It's cut-the-Sonntag-budget time again in Olympia. But voters give Sonntag high margins and high marks for all the performance audits his office undertakes. And is he a future governor?

Several actions last week brought to the forefront the role of State Auditor Brian Sonntag and of his performance audits of public and quasi-public agencies. Sonntag is a strong vote-getter who outpolls his fellow Democratic state officeholders, and has just said he is looking at a race for governor next year. consistently gets results, He has a record of saving taxpayers big money. Just as consistently, he must fight off efforts by the Democratic-controlled legislature to cut back his powers and budget.

This is happening again now.

At a time when his audits of Seattle Public Schools and Seattle City Light transactions were front-page Seattle news, Sonntag was forced to write a letter to Gov. Chris Gregoire urging her to veto two sections of the state operating budget that would transfer $8 million from his performance-audit budget to other state agencies. Such tranfers, Sonntag said in his letter, were not in keeping with the provisions of voter-passed Initiative 900 (perhaps Tim Eyman's single positive contribution to state governance). Also, some $17 million had been swept from the Performance Audits of Government account, Sonntag's letter reminded the governor, to help balance the state's general-fund budget.

Elected officials love to talk in general about about weeding out "fraud and abuse." But, when it actually happens — and hits political allies or favored bureacracies — that is another thing. Hence the recurring attempts to shut Sonntag down.

Beyond the ongoing Martin Luther King Jr. School sale and Seattle City Light affairs, Sonntag has had a string of successes that struck home:

Port of Seattle: Serious and pervasive problems were found in the Port's management of the $1.5 billion third-runway construction project at Sea-Tac Airport. An audit established the likelihood of fraud and identified $97.2 mlllion in unnecessary spending, as well as inadequate oversight by the Port Commission.  Department of Justice and FBI investigations followed, although no indictments ensued.

The Port has tightened its oversight of such projects and also has established new transparency requirements.

Seattle Public Schools:  The pending review of the school district's sale of the surplused MLK School to a prominent black church is only the latest in a string of irregularities uncovered by such audits.  Earlier this year $1.8 million in questionable costs and spending were uncovered in the Small Business Development program.  Some $1.5 million in spending, an audit found, did not benefit the district and another $300,000 went to a private company for work either benefiting that company or not performed at all.  The King County prosecutor is investigating possible related criminal activity.  The superintendent and finance director are gone.

▶ _COLLECTED DATA_
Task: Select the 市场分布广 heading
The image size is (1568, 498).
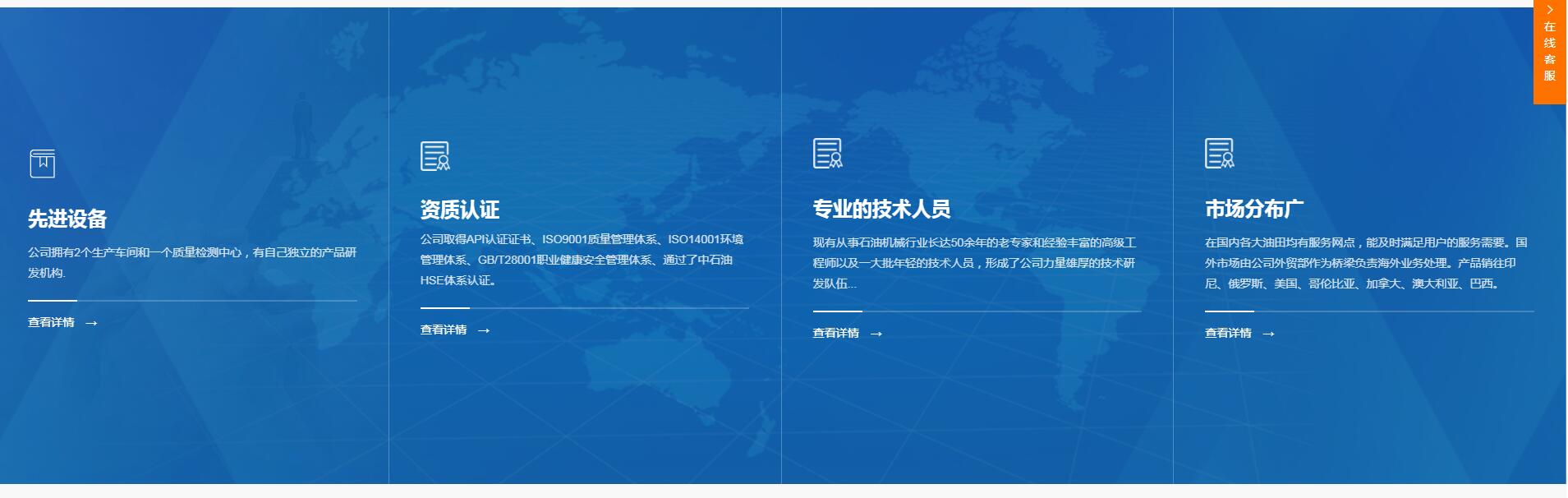Action: [x=1254, y=210]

▶ _BRIEF 1_
Reproduce the passage in the article on State Auditor Brian Sonntag starting with "Several actions last" and going on through "powers and budget.".
▶ _BRIEF 2_
Go on with the article about State Auditor Brian Sonntag from the point where it stops.

▶ _OUTPUT 1_
Several actions last week brought to the forefront the role of State Auditor Brian Sonntag and of his performance audits of public and quasi-public agencies. Sonntag is a strong vote-getter who outpolls his fellow Democratic state officeholders, and has just said he is looking at a race for governor next year. consistently gets results, He has a record of saving taxpayers big money. Just as consistently, he must fight off efforts by the Democratic-controlled legislature to cut back his powers and budget.

▶ _OUTPUT 2_
A regular audit last year found, among other things, that the district overpaid 83 employees $187,000, because of lack of oversight. The year before an audit found the district had lost more than $500,000 in school supplies and equipment and failed to report the loss, as required by state law.

Seattle City Light: In 1999, the City of Seattle shifted the cost of street lighting to City Light and the additional cost to the utility was passed on to its customers.  (This was the brainchild of former Seattle Mayor Paul Schell, who wanted to free $5 million for road repairs.) Sonntag challenged the legality of the action in an audit.  The State Supreme Court ruled the cost-shifting violated the state constitution.  City Light subsequently refunded $25 million to its customers.

Tax amnesty:  In a 2009 performance review, Sonntag proposed a tax-amnesty program patterned after successful efforts in other states. Gregoire opposed the proposal but, as the state budget crisis mounted, the Department of Revenue proceeded with it (by then, with Gregoire's blessing). A three-month period was established to forgive interest and penalties on delinquent and unidentified taxes — if businesses paid up. Gregoire budgeted $24 million in anticipated revenue from the program.  When the three-month period ended April 30, more than 8,900 state businesses had paid $282 million to state government and $61 million to local government. Some of the businesses had been previously unregistered. Now they have been added to the tax rolls.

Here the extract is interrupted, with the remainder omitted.